[Record excerpts Boundary: Start]

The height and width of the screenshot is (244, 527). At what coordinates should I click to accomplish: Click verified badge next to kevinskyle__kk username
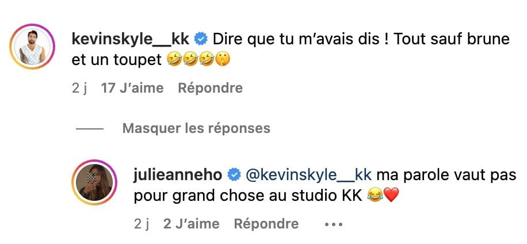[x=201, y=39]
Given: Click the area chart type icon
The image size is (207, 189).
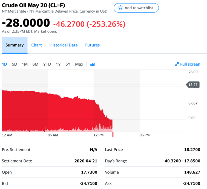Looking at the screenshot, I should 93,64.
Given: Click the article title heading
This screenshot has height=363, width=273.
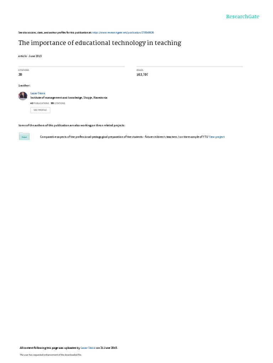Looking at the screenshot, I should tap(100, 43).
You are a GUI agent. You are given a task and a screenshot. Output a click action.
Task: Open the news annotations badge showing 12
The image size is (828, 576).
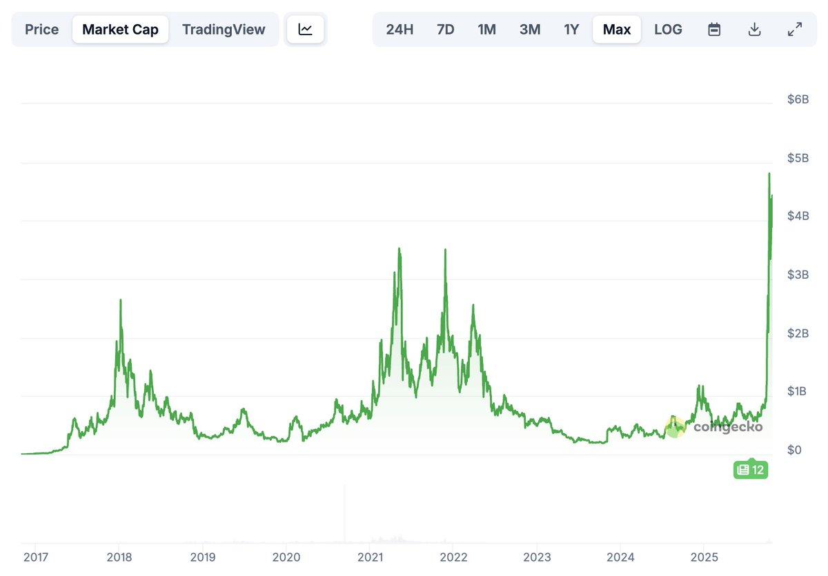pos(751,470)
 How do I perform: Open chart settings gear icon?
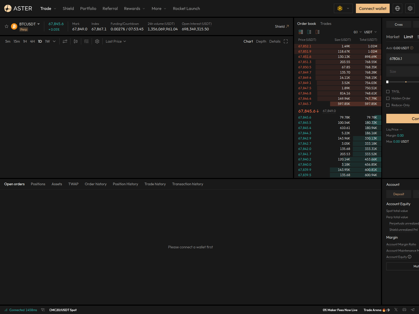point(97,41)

[Record excerpts Boundary: End]

The task:
A verbatim copy is needed of the lines running from the line with "You are a GUI" to the end of the data above, both included. Keep the pictures out of it.

Exercise response:
You are a GUI agent. You are given a task and a screenshot. Output a click action.
Task: Open the news annotations badge showing 12
The image size is (828, 576).
pos(751,470)
 How do I perform: Open chart settings gear icon?
point(97,41)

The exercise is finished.